From the ages of 4 to about 12 there has been a gradual handover of responsibility of how much they need to do themselves to get themselves ready. Of course they were capable of getting ready at 4 years old, but that doesn't mean they're going to be reliable enough to remember everything, including making and packing their packed lunch, homework and all the other kit and caboodle needed on any given day.

From about 12 they have been fairly independent. Younger ones less so, and have needed a little longer to get the idea that if they don't do it themselves it won't get done!
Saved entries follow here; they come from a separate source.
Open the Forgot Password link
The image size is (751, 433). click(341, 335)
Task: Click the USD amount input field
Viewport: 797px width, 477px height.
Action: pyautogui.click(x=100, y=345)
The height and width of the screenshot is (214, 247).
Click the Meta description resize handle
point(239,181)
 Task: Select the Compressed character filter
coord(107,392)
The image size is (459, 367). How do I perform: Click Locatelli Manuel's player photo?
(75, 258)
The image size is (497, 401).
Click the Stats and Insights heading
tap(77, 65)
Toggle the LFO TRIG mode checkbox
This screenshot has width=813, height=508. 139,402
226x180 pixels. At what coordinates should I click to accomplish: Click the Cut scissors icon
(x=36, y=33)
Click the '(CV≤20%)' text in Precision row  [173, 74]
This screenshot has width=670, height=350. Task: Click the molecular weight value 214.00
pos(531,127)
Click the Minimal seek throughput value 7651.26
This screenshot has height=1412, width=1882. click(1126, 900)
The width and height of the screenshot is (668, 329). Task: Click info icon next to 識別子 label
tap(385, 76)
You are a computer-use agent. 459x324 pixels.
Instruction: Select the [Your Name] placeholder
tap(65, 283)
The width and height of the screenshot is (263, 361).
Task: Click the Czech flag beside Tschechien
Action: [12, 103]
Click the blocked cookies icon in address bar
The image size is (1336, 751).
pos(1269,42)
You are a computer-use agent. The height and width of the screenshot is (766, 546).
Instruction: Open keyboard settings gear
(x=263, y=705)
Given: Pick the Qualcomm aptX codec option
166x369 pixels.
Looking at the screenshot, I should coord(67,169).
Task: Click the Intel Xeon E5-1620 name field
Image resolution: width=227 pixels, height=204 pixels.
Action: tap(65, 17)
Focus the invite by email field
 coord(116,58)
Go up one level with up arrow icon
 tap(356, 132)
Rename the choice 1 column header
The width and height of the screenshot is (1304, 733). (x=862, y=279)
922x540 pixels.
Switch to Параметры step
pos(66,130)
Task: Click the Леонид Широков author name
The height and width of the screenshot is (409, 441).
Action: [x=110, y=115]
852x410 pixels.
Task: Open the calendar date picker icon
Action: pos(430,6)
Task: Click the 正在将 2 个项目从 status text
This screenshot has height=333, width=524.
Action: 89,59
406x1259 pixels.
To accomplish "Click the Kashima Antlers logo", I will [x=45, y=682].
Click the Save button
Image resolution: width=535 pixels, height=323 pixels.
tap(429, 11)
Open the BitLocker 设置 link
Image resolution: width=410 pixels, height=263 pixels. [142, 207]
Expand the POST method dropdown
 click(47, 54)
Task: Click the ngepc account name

I provide breakfast ingredients and they help themselves on week days, or when I'm out at work. I monitor what disappears and encourage the fresh breads and fruit to go before the things that store for longer. When there's time, I'll cook them egg & toast or pancakes, and they will sometimes cook themselves eggy bread or porridge. They're sporty and the eldest will get herself out at 7am most Saturdays and Sundays, and walk 1.5 miles to the sports venue/club house. She gets herself some Weetobix or toast/bread before she leaves and her own special milky porridge oats/cereal with jam/peanut butter 'soup mix' with added dried fruit which can be microwaved at the club. She'll take a sandwich or pasta and healthy snacks she's made for lunch if she's staying to help with the younger ones, too (she's 14). I collect her when she's finished. This is all her own choice, and if she wants me to cook her something for breakfast, or some cakes to take with her, or give her a lift anywhere I will, if she gives me fair warning. She gets a great sense of achievement from doing all this herself and has earned our admiration, especially as she wasn't a great getter-upper when she was little.

Other children can need more encouragement to get up and eat, but I don't push. It's up to them and if they only feel like eating a bit of toast and runny egg, a banana and muffin or one bowl of cereal, then it's better than nothing.

I've just had tests which show I have an underlying physical cause to the lack of energy and all round fatigue I have been experiencing for years and which mean I just cannot hurry in the mornings as I used to. For that reason, I can't push children to go faster, as I cannot manage it myself, so I prefer to give them what they need for them do what they can themselves and then set a good example of giving myself enough time to do what I need, and to eat appropriately for my own needs.

Cantdothisagain Sat 11-May-13 20:48:38

These threads inevitably make me feel inadequate as our house is pretty chaotic in the mornings.... but what helps to get sorted is: turning getting dressed into a race; laying out clothes and schoolbag the night before; playing tag-team so DH starts the process while I am showering and I take over; making in advance a stock of breakfast muffins (bran, molasses, banana, etc) that can be eaten quickly. Even with all this though it's always a mad rush!

YourHandInMyHand Sat 11-May-13 21:30:40

This morning DS woke me up......

DS: Wake up mummy it's 6:32 and I'd like some breakfast.
Me: Where's the dog!?!?! (In season and usually can be found at my feet/side)
DS: She's gone for a walk ................................[.biggest pause ever while I jump out of bed in a panic ].................downstairs. grin

That sure woke me up!

CheeryCherry Sun 12-May-13 07:44:37

My DCs are all teens now, and send less time than ever before getting from their bed to getting off to school. For the first time in years I make a pile of toast for them to grab on their way out of the door! Prior to this they've always got up themselves and pottered round, still don't have the tv on, just radio 1 to keep us all amused. They used to help themselves to breakfast while I took the dog out.